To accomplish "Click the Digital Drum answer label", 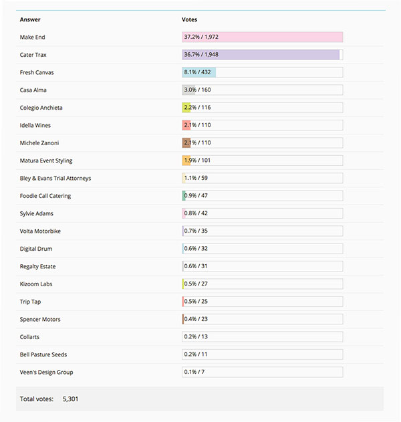I will click(x=36, y=249).
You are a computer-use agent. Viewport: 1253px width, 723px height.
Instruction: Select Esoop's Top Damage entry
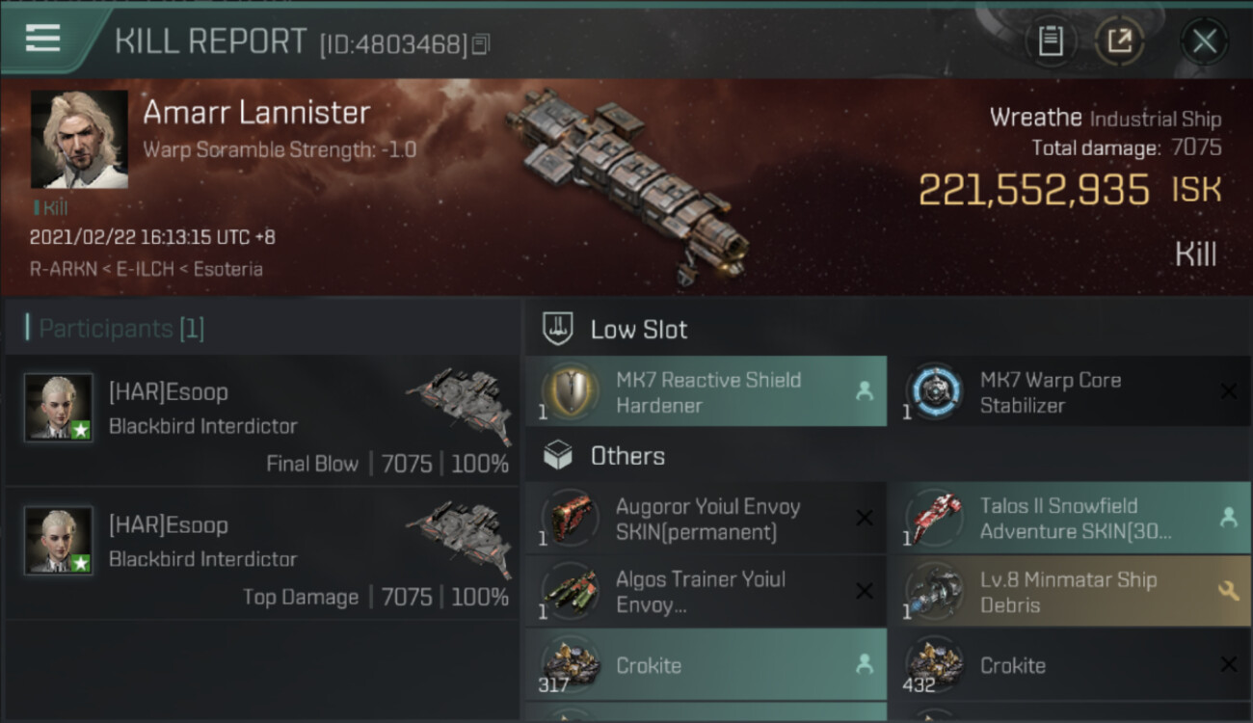click(262, 554)
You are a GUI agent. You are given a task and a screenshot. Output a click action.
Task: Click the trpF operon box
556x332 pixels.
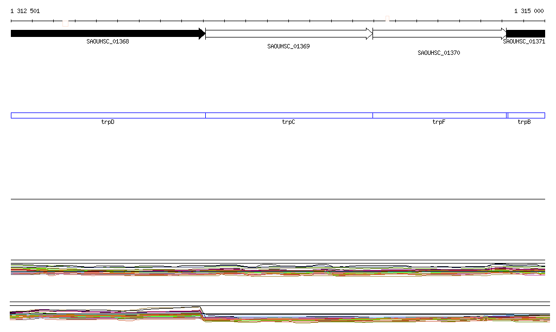(x=439, y=115)
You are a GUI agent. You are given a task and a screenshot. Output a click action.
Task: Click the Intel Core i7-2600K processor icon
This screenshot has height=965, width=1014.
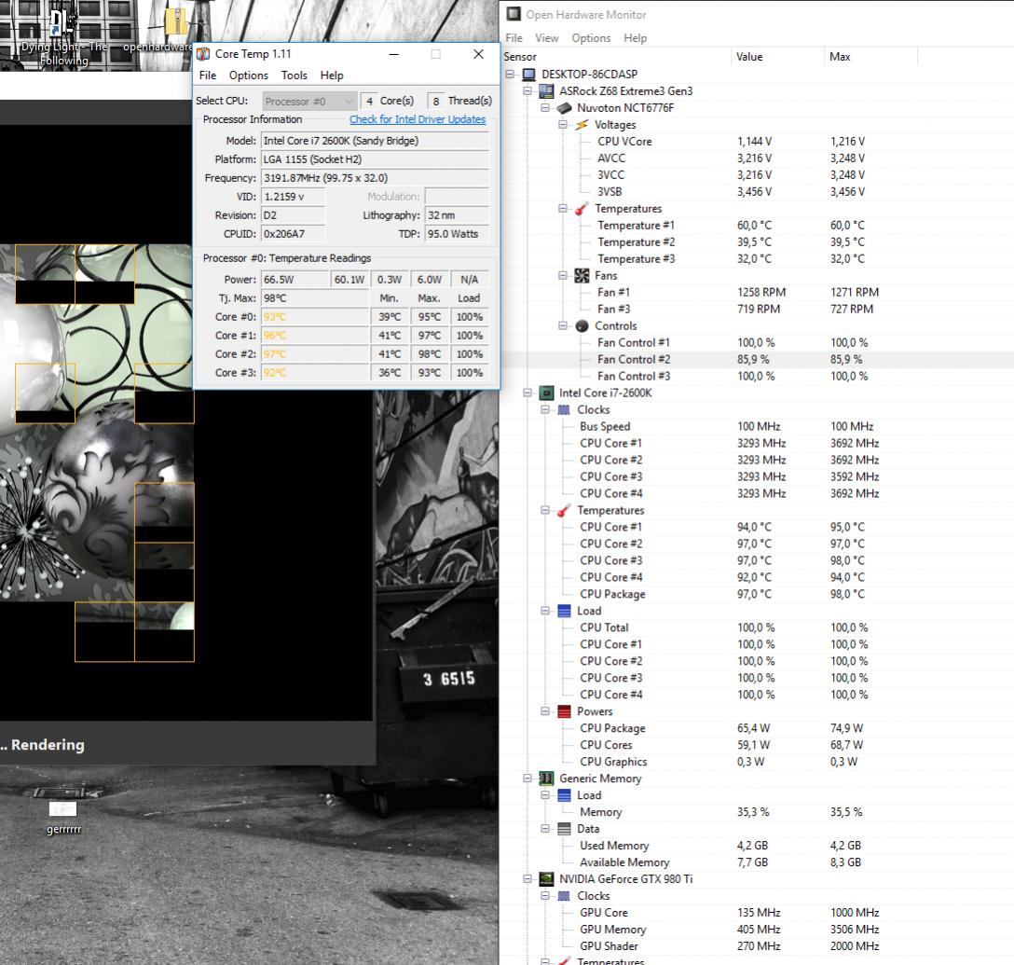[x=547, y=393]
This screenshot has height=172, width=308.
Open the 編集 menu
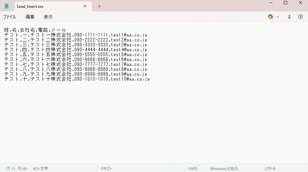[30, 17]
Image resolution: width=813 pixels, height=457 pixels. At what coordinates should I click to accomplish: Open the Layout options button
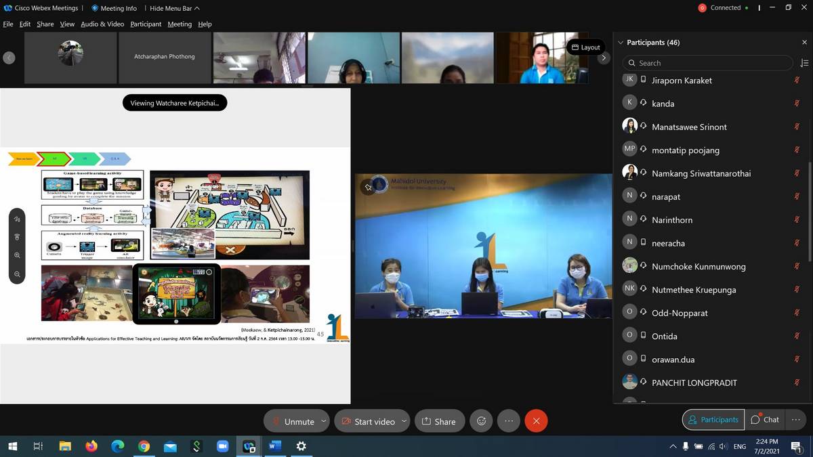coord(585,47)
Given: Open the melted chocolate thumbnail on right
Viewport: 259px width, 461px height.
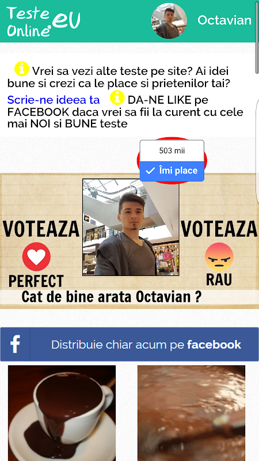Looking at the screenshot, I should (191, 413).
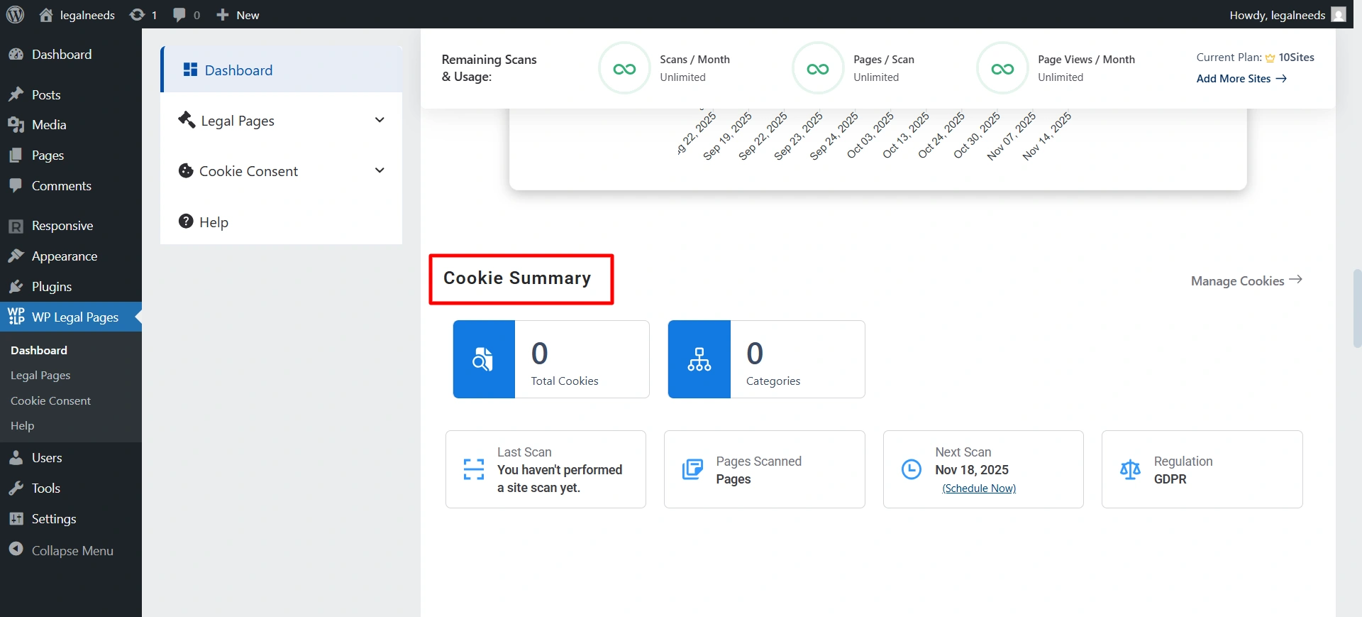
+ + + +
**WORK INSTRUCTIONS:** Make an exact copy of the lines above, beginning with the line with "You are a computer-use" and ending with the line with "Task: Click the trpF operon box", and keep the pictures out of it.

**EXERCISE ANSWER:**
You are a computer-use agent. Viewport: 1253px width, 723px height.
Instruction: Select Esoop's Top Damage entry
click(262, 554)
You are a GUI agent. You are given a task and a screenshot. Output a click action.
Task: Click the trpF operon box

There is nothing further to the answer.